Run `gbrain eval suspected-contradictions review --severity high` to
inspect findings without re-running the probe.
## Cost model
Default judge is `claude-haiku-4-5` at ~$1/Mtok in, $5/Mtok out. With
the v0.32.6 truncation at 1500 chars per pair, ~500 input + 80 output
tokens per judge call. Budget cap defaults to $5 in TTY / $1 non-TTY.
- ~$0.0006 per judge call
- ~$0.005 per query (after date pre-filter + cache hits)
- ~$0.50 per 100 queries
The persistent cache means nightly runs against the same query set
pay near-zero on re-runs (until you bump PROMPT_VERSION).
## Trust posture
- Probe never mutates the brain. Runs only read pages/takes/chunks.
Writes go only to `eval_contradictions_runs` and `eval_contradictions_cache`.
- MCP `find_contradictions` is read-scope. NOT in the subagent allowlist —
user-initiated only, not autonomous-action surface.
- Build-fixture script is local-only. The redactor + `isCleanForCommit`
gate makes accidental private-data commits hard, but the operator MUST
inspect every redaction before commit.
## See also
- Plan: `~/.claude/plans/system-instruction-you-are-working-hashed-dewdrop.md`
- CHANGELOG: `## [0.32.6]` entry covers the whole release.
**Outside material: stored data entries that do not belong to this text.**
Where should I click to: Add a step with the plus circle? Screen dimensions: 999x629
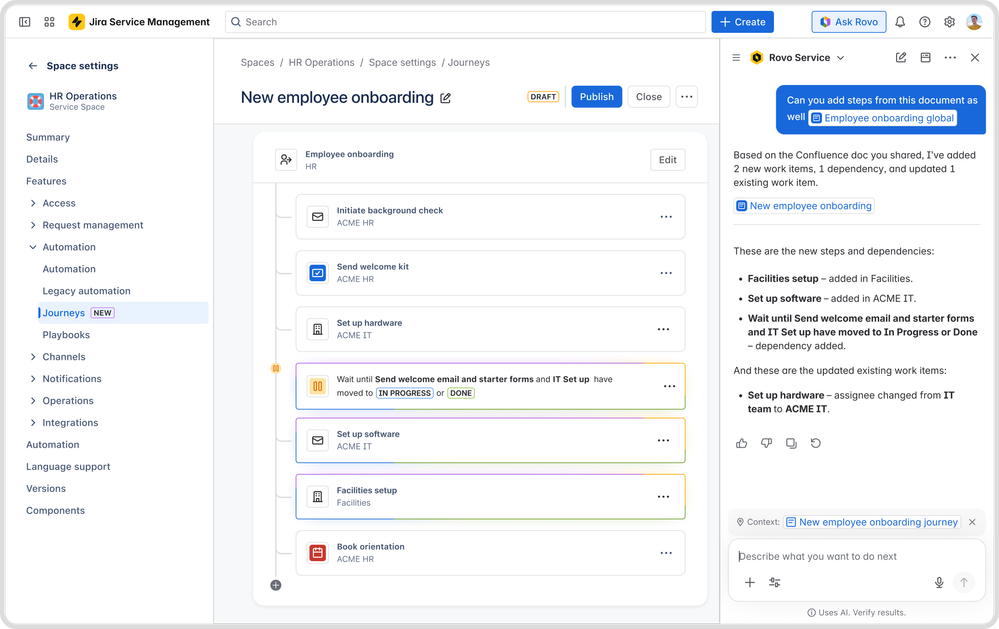click(x=276, y=585)
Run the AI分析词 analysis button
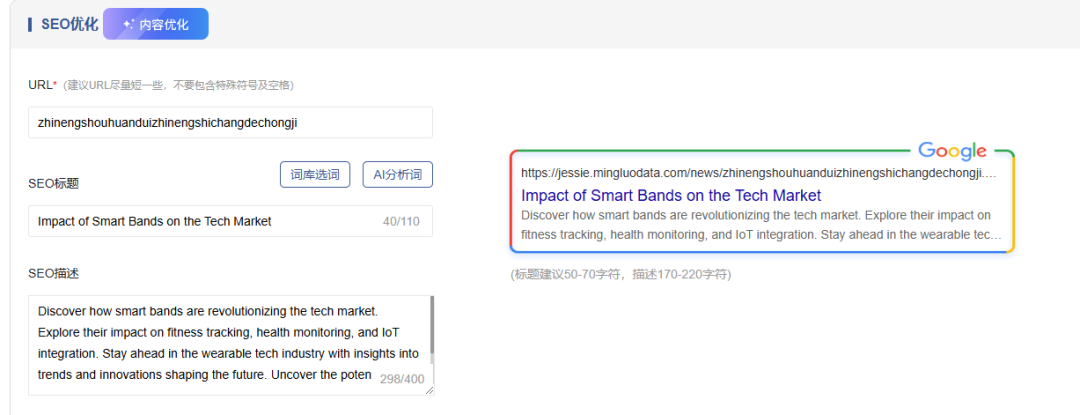 click(x=397, y=175)
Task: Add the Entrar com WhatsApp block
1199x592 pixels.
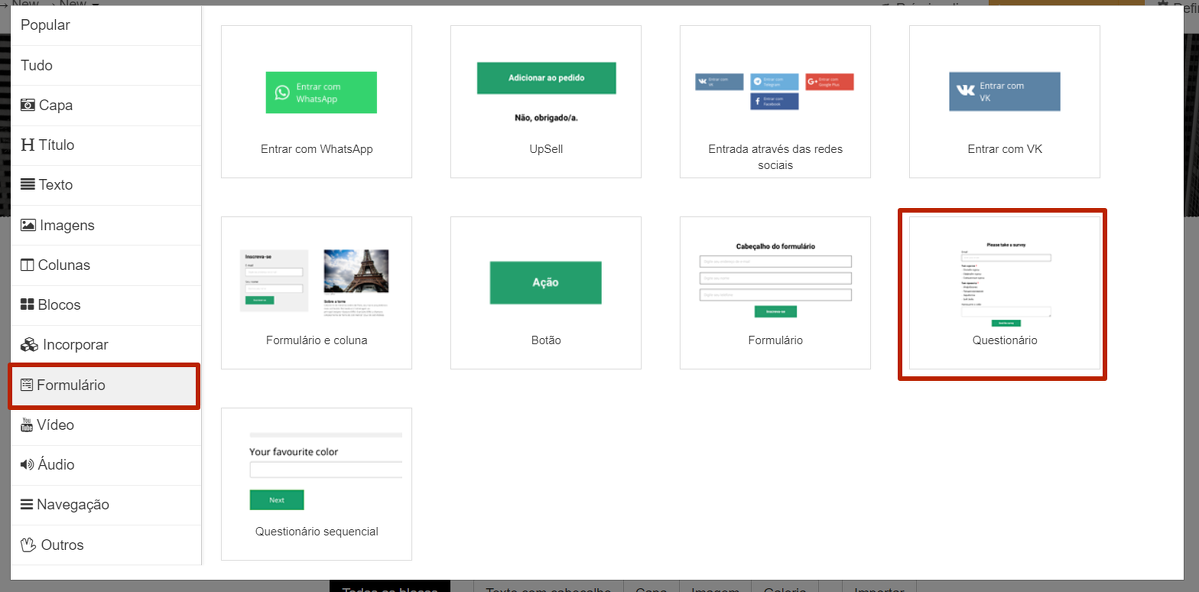Action: [x=316, y=102]
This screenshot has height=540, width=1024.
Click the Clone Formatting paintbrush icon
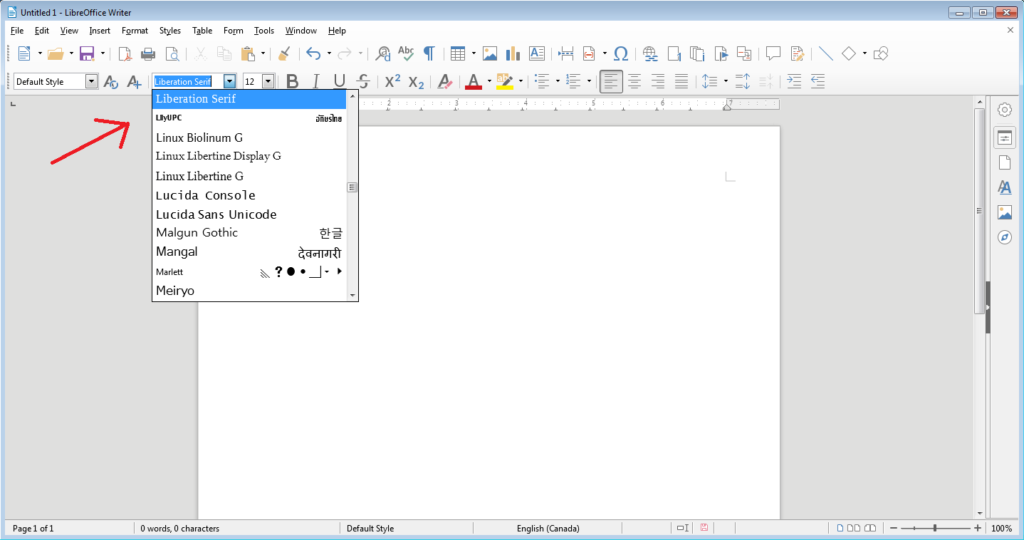(x=283, y=54)
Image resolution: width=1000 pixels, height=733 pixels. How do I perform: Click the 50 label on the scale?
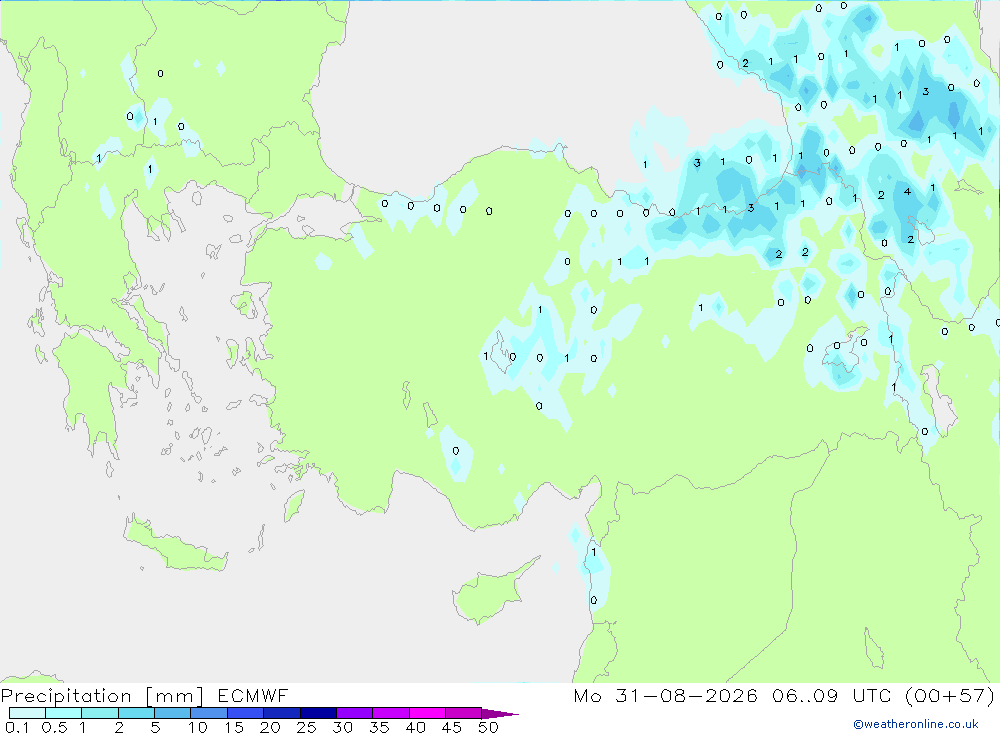[x=488, y=727]
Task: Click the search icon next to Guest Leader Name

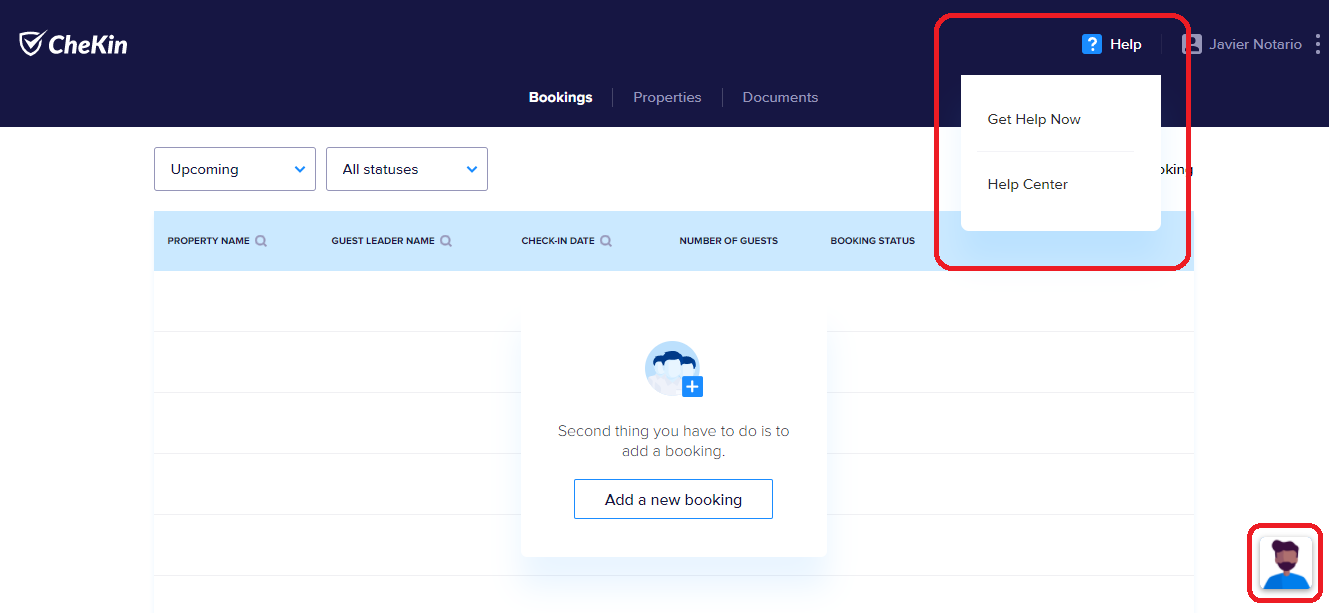Action: (446, 241)
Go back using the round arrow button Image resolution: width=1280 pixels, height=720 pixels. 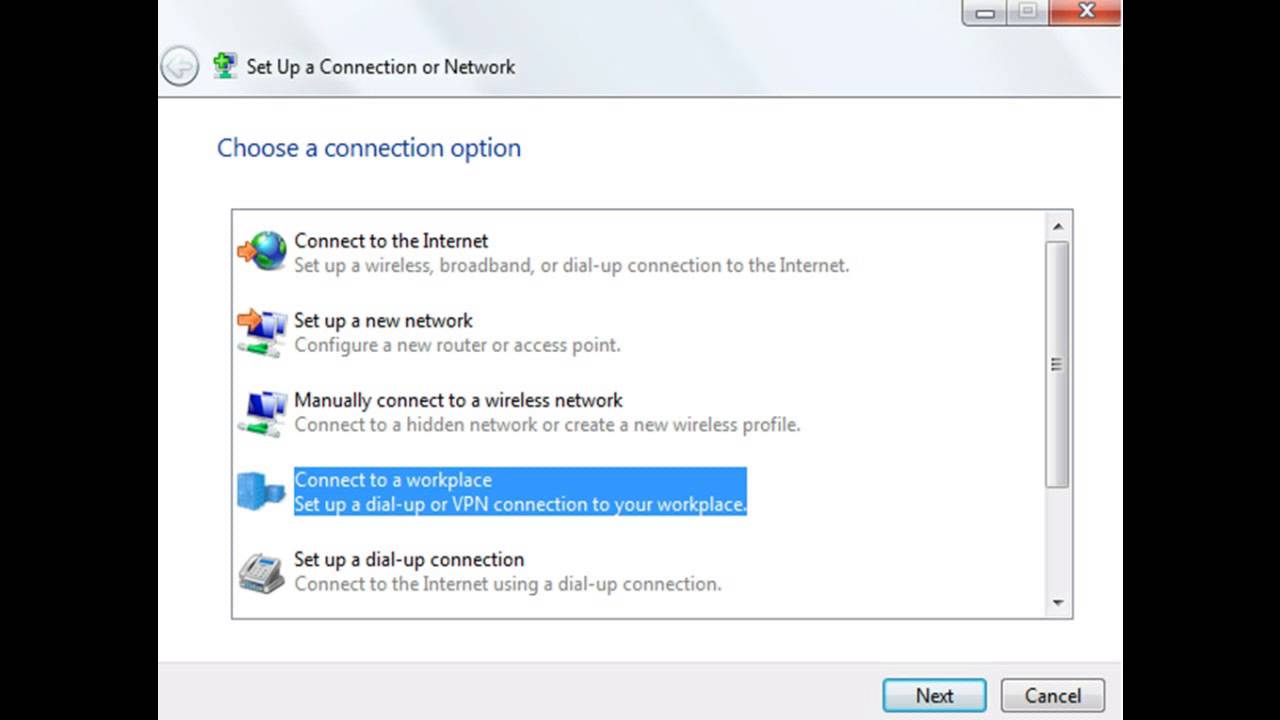click(180, 67)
- Cost discipline: `docs/eval-bench.md` for the recommended nightly cadence
+ trend-tracking workflow.
- **Temporal axis follow-on (v0.35.3.1 + v0.35.7):** v0.35.3.1 added a
six-member verdict enum (`no_contradiction | contradiction |
temporal_supersession | temporal_regression | temporal_evolution |
negation_artifact`) and threaded `pages.effective_date` into the judge
prompt so the probe stops crying wolf on legitimate change-over-time.
v0.35.7 lands the trajectory substrate the probe pointed at:
`gbrain eval trajectory <entity>` shows the chronological typed-claim
history with regressions flagged inline; `gbrain founder scorecard
<entity>` rolls up four signals (accuracy, consistency, growth
direction, red flags) into a stable JSON contract. MCP op
`find_trajectory` (read scope, visibility-filtered for remote callers)
exposes the same data to agents. The probe's `temporal_supersession`
verdict and the consolidate phase's `valid_until` writeback both
preserve the `auto-supersession.ts:4` "NEVER auto-applies" invariant
— the probe still emits paste-ready commands, only `consolidate`
writes `valid_until` (R1+R8 grep guard pins this).